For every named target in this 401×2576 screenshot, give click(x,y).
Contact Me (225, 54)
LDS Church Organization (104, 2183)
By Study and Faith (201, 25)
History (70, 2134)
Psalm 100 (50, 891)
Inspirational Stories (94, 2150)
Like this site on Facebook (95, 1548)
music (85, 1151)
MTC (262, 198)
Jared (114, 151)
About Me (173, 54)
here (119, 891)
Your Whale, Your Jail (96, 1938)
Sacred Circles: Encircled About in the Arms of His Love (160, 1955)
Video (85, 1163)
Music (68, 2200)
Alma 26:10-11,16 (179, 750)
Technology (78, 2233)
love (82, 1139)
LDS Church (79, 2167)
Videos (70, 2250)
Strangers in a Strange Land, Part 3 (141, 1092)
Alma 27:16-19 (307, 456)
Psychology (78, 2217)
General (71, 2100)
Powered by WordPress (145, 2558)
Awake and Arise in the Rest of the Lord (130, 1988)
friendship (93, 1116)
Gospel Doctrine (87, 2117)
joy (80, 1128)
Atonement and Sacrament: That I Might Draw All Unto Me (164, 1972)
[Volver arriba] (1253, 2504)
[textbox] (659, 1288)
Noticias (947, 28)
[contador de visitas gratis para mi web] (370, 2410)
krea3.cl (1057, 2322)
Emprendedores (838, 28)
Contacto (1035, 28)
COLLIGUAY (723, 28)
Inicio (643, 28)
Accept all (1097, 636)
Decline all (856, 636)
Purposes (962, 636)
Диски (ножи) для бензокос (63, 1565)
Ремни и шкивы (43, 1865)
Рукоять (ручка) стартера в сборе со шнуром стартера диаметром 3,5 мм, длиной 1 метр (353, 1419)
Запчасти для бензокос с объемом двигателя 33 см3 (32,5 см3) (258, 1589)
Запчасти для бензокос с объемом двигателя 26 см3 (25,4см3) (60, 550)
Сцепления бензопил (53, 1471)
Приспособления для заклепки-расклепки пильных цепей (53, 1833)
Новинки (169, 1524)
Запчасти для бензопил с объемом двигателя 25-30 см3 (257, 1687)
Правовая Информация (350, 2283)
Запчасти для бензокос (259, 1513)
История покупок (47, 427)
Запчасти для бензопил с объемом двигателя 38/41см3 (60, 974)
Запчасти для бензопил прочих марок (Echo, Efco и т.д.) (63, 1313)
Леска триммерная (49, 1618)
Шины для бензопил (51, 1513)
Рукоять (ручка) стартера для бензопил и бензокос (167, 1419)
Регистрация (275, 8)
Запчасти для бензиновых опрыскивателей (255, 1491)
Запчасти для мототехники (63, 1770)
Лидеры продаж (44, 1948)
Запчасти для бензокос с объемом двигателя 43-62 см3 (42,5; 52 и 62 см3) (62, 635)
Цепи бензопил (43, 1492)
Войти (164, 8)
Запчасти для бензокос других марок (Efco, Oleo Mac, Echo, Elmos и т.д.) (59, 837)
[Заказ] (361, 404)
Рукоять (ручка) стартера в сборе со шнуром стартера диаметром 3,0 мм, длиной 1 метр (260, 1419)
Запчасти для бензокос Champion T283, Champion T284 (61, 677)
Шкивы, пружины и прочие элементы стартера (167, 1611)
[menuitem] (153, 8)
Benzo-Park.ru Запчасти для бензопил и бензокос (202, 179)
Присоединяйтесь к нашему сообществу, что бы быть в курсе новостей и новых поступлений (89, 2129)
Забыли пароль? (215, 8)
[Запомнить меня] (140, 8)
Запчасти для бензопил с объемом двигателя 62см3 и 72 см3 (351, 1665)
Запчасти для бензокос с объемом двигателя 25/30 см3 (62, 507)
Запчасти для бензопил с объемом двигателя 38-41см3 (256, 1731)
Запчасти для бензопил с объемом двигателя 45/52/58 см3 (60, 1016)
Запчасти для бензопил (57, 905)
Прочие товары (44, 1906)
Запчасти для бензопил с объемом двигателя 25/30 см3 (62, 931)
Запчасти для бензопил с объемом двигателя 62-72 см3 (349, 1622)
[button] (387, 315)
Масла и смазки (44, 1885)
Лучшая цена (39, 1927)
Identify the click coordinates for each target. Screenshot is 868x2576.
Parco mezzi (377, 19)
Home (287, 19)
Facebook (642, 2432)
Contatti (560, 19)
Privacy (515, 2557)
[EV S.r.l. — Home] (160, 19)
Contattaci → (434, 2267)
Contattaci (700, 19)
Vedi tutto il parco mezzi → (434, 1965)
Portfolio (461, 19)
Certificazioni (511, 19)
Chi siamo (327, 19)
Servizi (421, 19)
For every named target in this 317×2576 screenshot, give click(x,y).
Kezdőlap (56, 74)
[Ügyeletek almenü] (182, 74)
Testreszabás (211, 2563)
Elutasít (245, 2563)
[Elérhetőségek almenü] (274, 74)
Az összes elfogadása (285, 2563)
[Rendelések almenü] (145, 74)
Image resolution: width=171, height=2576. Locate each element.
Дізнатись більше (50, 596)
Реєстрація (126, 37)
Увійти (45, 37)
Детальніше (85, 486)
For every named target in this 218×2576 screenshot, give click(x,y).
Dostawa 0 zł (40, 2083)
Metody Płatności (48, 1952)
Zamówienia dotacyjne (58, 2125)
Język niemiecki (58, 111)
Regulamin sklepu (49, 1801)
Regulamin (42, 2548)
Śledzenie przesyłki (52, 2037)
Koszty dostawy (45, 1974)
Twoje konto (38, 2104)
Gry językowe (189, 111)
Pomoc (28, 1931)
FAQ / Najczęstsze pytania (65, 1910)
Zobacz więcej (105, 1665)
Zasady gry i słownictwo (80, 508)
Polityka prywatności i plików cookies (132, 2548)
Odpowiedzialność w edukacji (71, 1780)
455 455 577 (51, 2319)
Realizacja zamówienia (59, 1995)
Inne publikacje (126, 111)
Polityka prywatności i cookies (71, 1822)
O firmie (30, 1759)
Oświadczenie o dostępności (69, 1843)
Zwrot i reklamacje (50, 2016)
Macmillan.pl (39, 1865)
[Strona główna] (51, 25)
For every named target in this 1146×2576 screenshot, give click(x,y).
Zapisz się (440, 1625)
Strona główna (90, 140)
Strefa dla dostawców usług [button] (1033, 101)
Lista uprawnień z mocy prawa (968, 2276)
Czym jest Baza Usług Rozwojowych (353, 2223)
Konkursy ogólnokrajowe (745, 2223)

EXERCISE DIRECTIONS >> Tally up the lines above in which "named" occurs. Give the result as a bare number.

RESULT OF THE TASK >> 4